The relationship between the number of pollen grains and the number of pollen tubes that grew at the top and the base of the style indicates there is an increase in the number of pollen tubes until they reach a peak and thereafter the number decreases. As pollen loads are increased, the number of growing pollen tubes could be clogged within the style, interfering in their development to reach the ovules (Young & Young 1992).

Pollination efficiency and fruit quality could also be affected by post-pollination processes not considered here as pollen tube competition, resource allocation, genetic compatibility systems, water, and nutrients supply and crop management (Pías & Guitián 2006; Burd 2008; Vaissière et al 2011; Klein et al 2015; Garibaldi et al 2011). Yet, relationships between pollinator behavior and pollen quality deposition may represent trade-offs between the benefits of increased pollinator visitation and the quantity/quality of pollen received and the reproductive costs of increased self-pollination and reduced pollination quality and fruit set.

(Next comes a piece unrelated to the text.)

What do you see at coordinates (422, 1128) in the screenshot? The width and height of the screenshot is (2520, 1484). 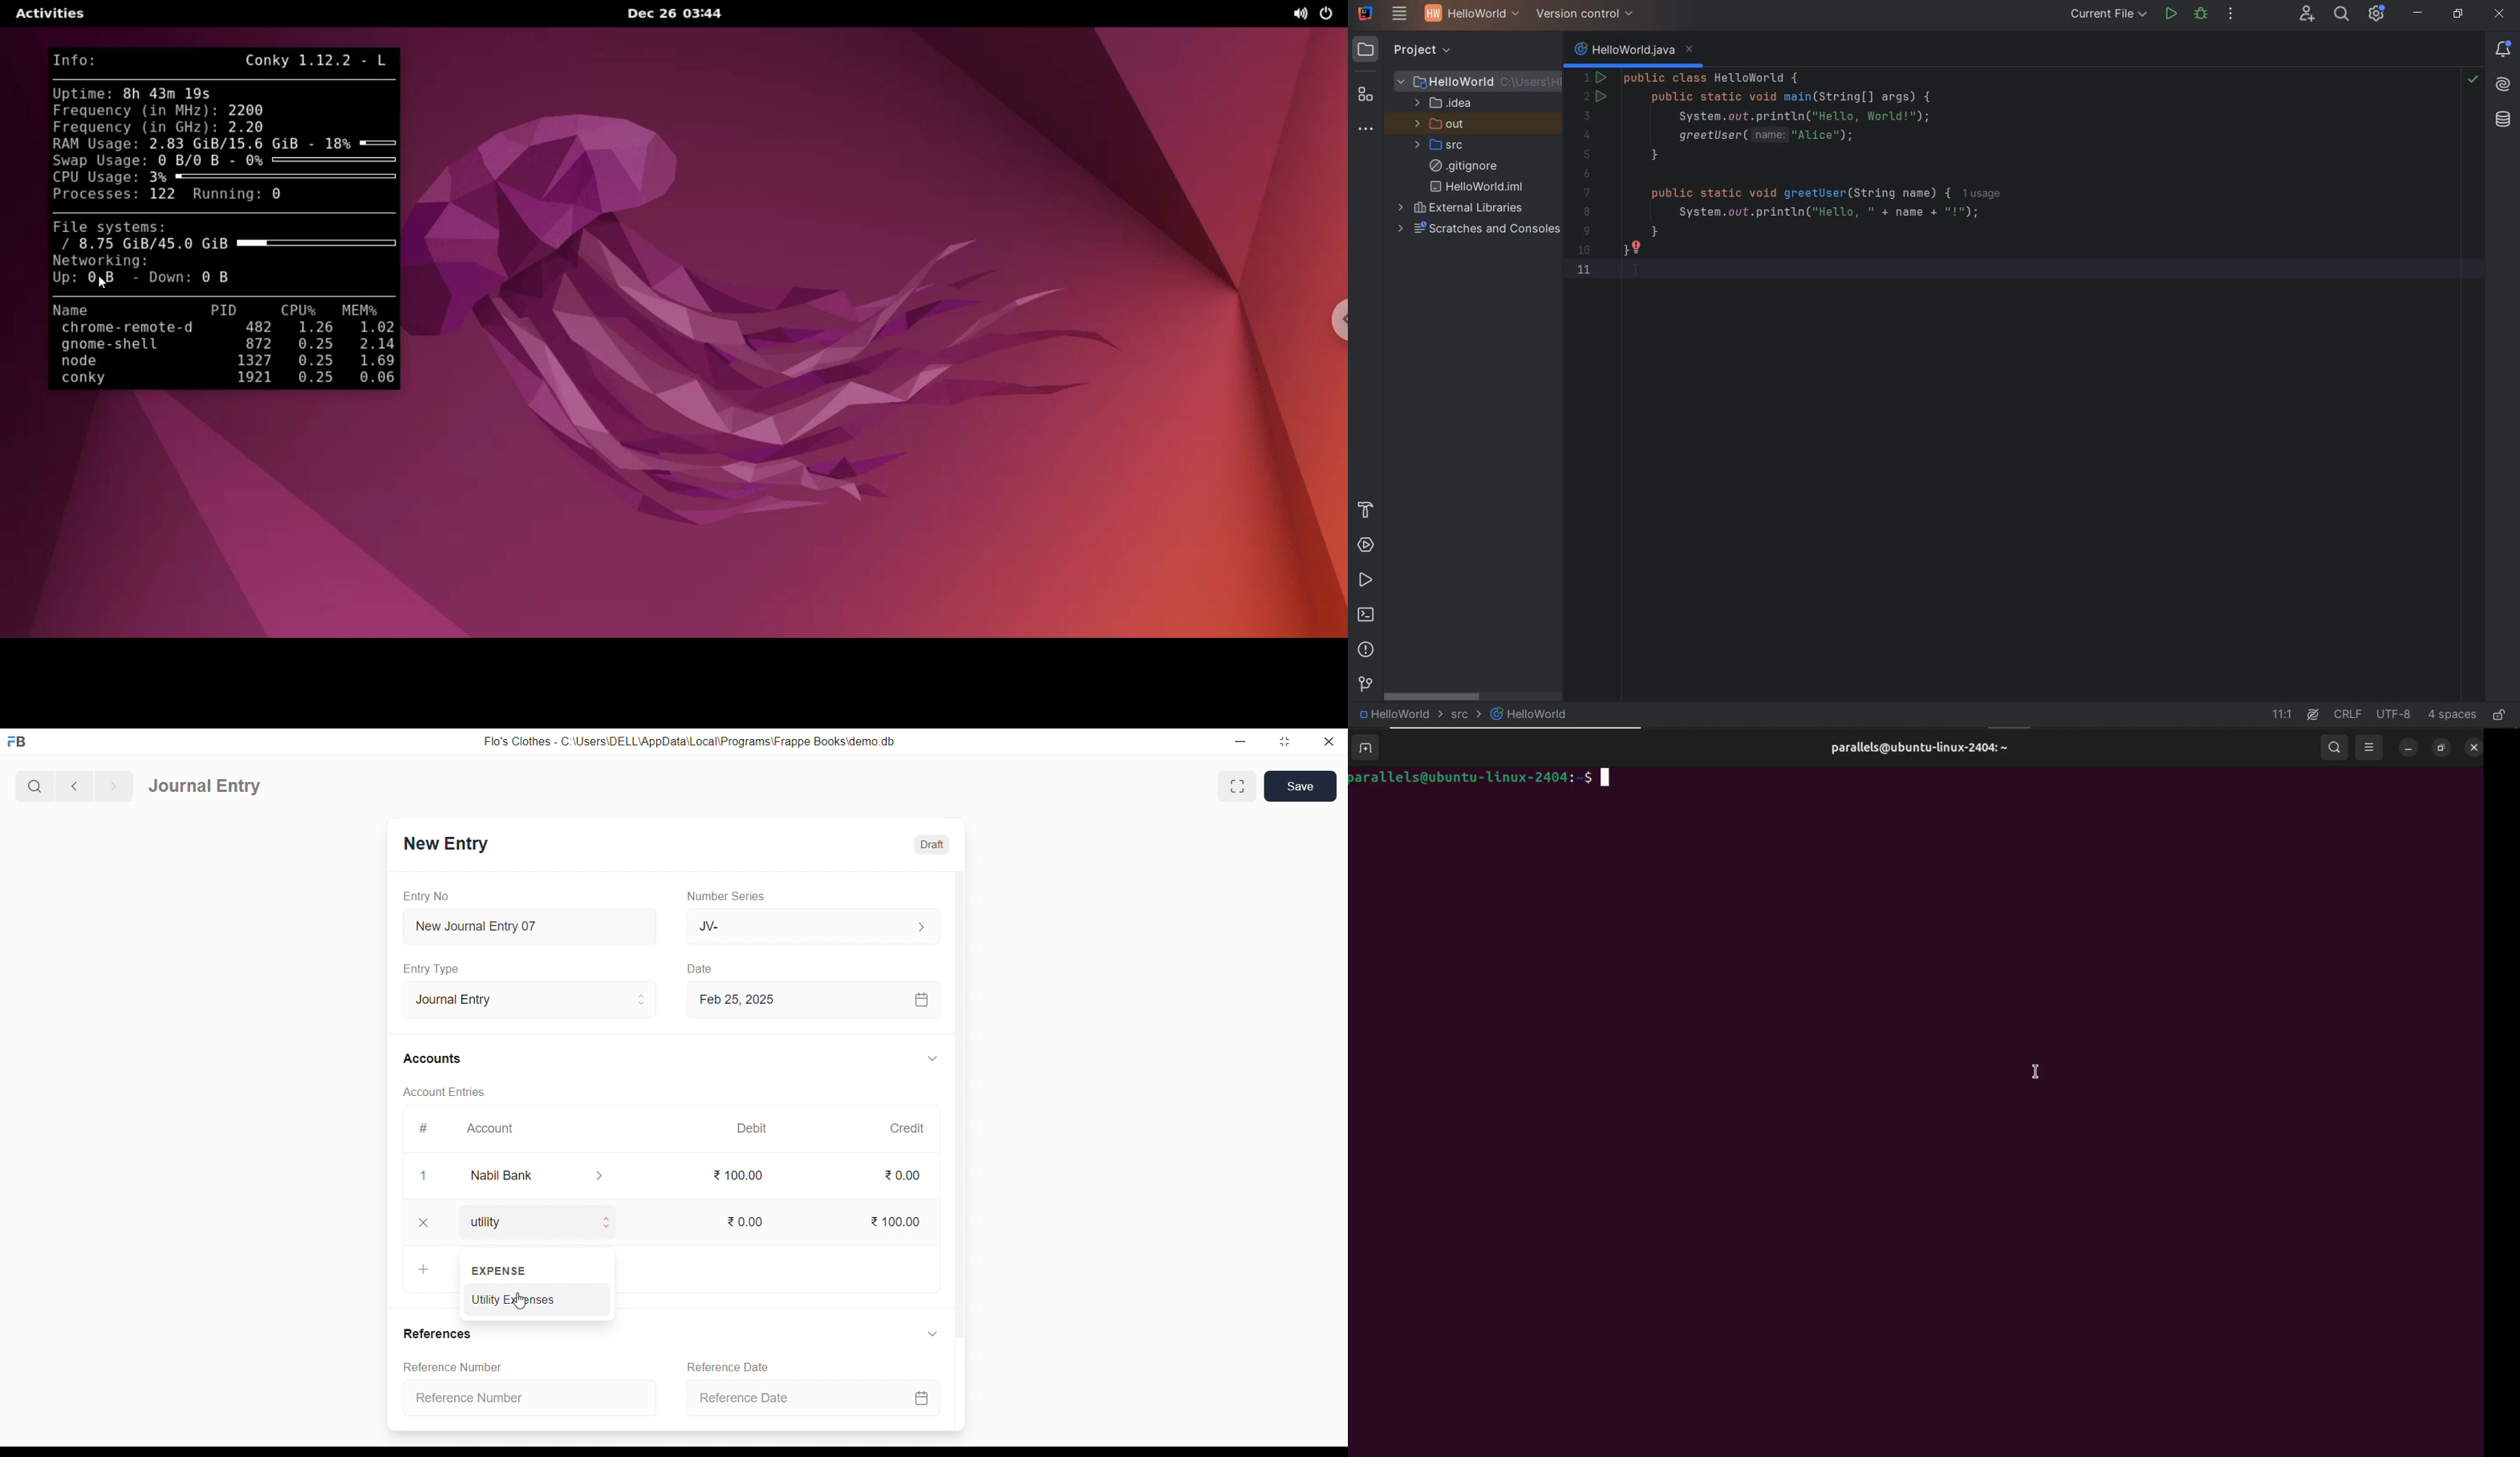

Summarizing, a higher number of pollen grains on the stigma can be translated into higher fruit quality (size and weight) but with some trade-offs as the balance of self- and cross-pollen or the number of pollen tubes competing for ovule fertilization. Peters and Carroll (2012) found that pollen deposition and initial fruit set rates were not correlated in C. arabica, probably because this is not a linear relationship (Aizen & Harder 2007), where stigmatic pollen loads may not translate directly and linearly into fruit quality (i.e., fruit size or viable seed counts) (Cane & Schiffhauer 2003, our results). Although flowers from the open pollination treatment showed a lower proportion of formed fruits than the autogamous treatment (bagged flowers), the fruit quality was improved. Comparable results were obtained elsewhere for C. arabica (Philpott et al 2006; Classen et al 2014), which support our findings.